Written By: Shirley Austin Smith

Grandpa Austin was one of the most colorful people that ever existed. He was a very small man compared to today’s standards. He was 5’3” tall, with a halo of snow-white hair. His skin was the color of dark caramel. When he laughed his eyes crinkled up and everyone around him had to laugh with him. Grandpa was an old man when I was born. He was born September 10, 1860, in Jackson, OH. He said he didn’t know when his birthday was and he celebrated it in April and said he was born 10 years before he actually was. He lived in a small house, right beside our house with a fence separating the two yards. He had a dog which I now know was a Border Collie that he named Fritz. There were eight of us at home, ranging in age from 15 years to 2 years of age when he lived next door to us. In the summer months there were nine of us at home when my blind sister Charlotte would come home for the summer from the School for Blind in Columbus. As a child, I spent many a long summer afternoon talking to my Grandpa as he rocked in his cane bottom chair. Our houses were on Delano Road, five miles north of Chillicothe, next to the Norfolk and Western railroad tracks where Poppy worked.

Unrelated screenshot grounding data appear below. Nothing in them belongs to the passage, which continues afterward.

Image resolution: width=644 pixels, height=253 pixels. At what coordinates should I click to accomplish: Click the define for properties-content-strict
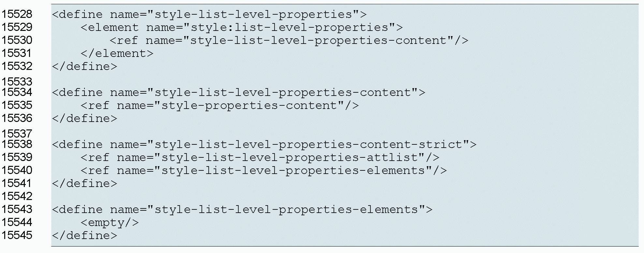coord(264,144)
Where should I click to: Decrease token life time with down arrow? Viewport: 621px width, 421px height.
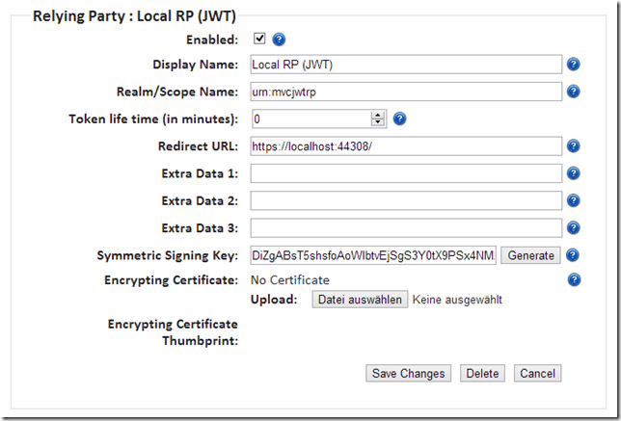click(x=378, y=123)
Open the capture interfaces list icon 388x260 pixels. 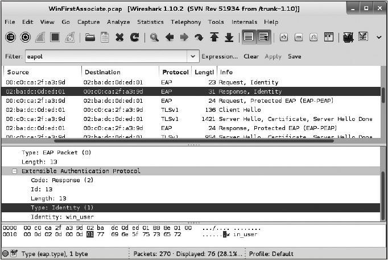coord(11,37)
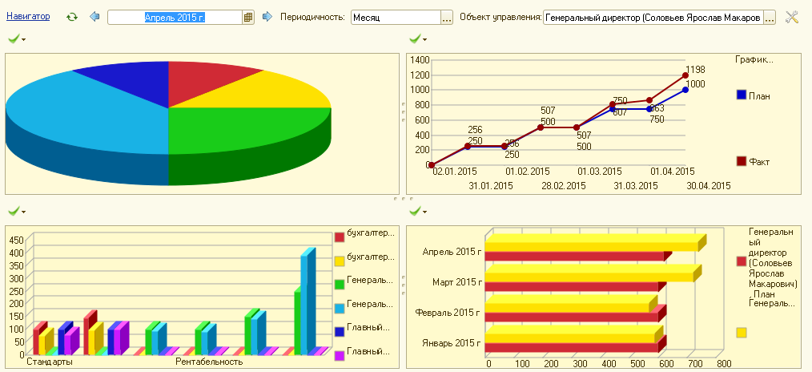Click the green refresh arrows icon

pyautogui.click(x=72, y=17)
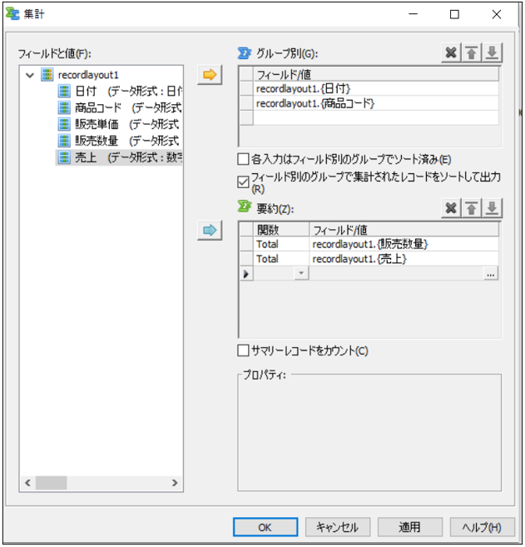Click the blue arrow to add summary field
525x547 pixels.
210,229
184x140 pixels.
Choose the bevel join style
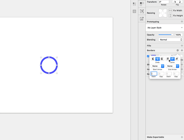[x=177, y=59]
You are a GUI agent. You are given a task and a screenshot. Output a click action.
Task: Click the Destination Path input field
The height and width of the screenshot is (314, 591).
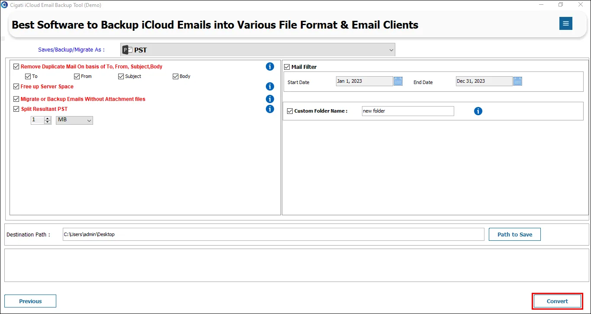pyautogui.click(x=274, y=234)
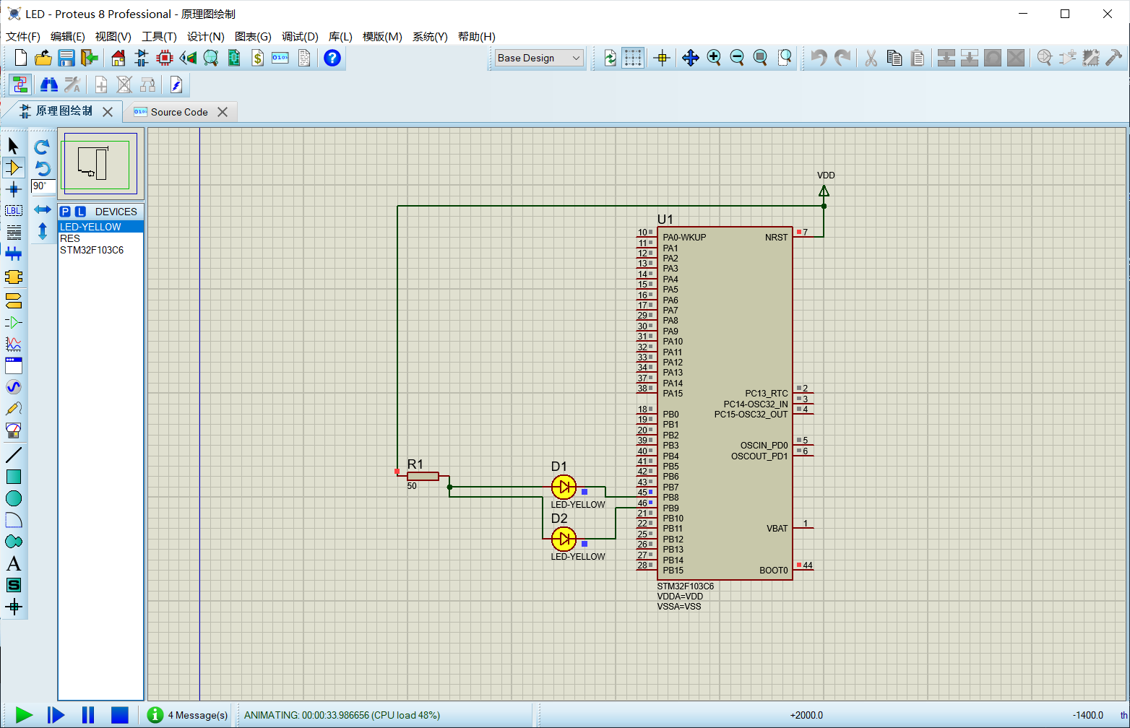The image size is (1130, 728).
Task: Select the Junction Dot placement tool
Action: [x=14, y=189]
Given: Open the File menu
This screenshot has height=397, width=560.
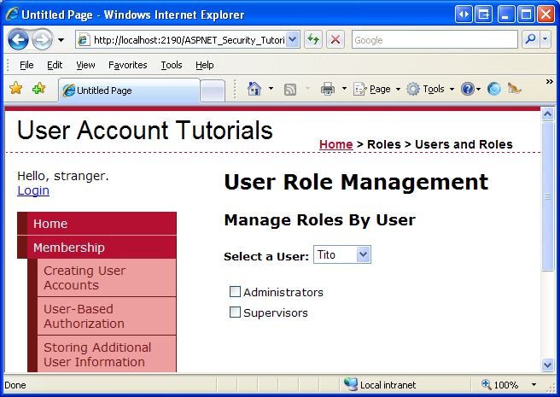Looking at the screenshot, I should pyautogui.click(x=26, y=65).
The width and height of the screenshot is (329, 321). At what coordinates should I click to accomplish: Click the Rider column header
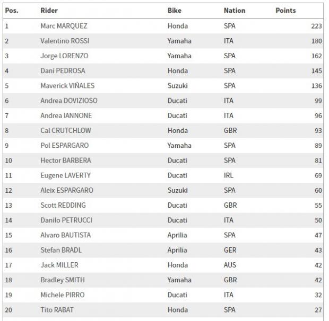[49, 11]
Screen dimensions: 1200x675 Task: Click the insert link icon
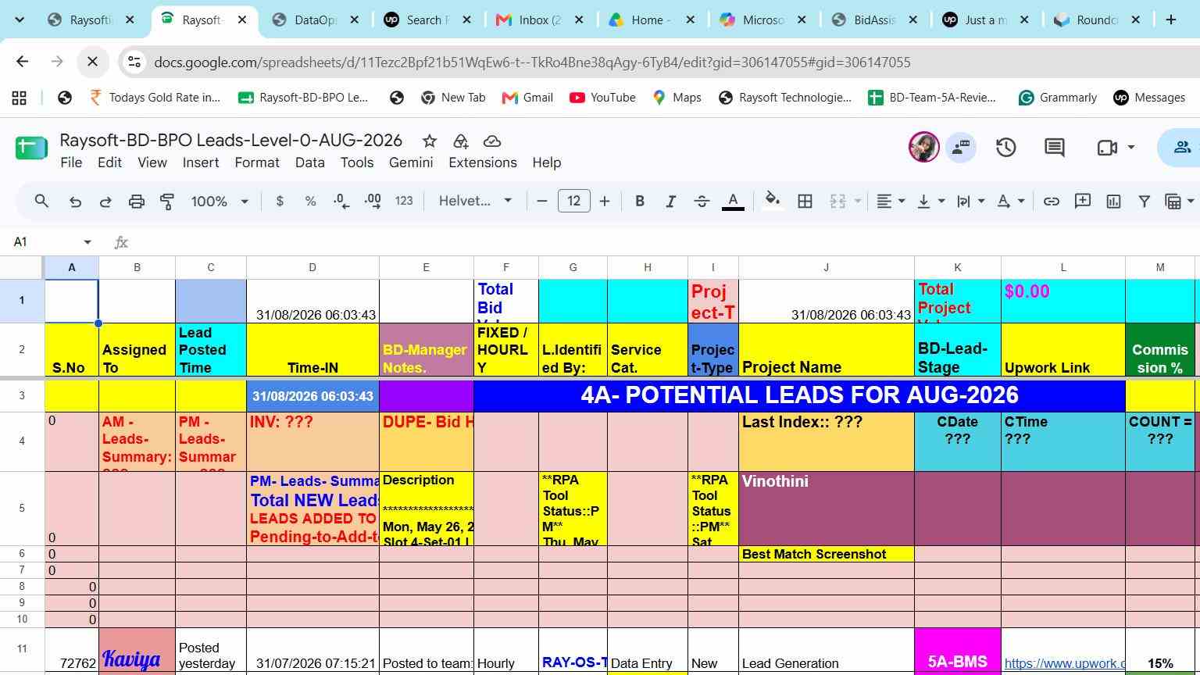click(1052, 202)
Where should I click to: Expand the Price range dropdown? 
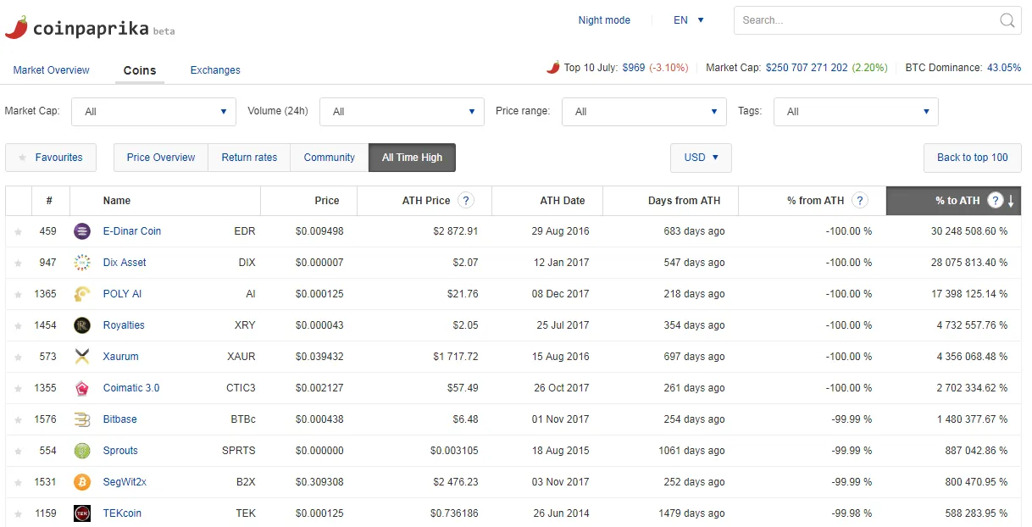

I can still see him sitting under the apple tree in the front yard, listening to all of us sing gospel songs. He would smile and nod his head as we sang. Just when he really began to enjoy our singing, the devil would enter us and we would start singing at the top of our lungs and dancing around. “Mammy’s Little Baby likes shortin shortin, .Mammy’s little baby likes shortin bread.” Grandpa would jump up from his chair and say in a loud voice. “My patience, my patience, I’m going to tell your Pa, that’s the devil’s song.” Afterwards, with great dignity he would march into his house and lock the door. We would roll on the ground laughing and calling out “Grandpa come back, we won’t do it again.” He wouldn’t come back out until evening when Poppy and Mother were sitting outside. We didn’t dare tease him when they were home.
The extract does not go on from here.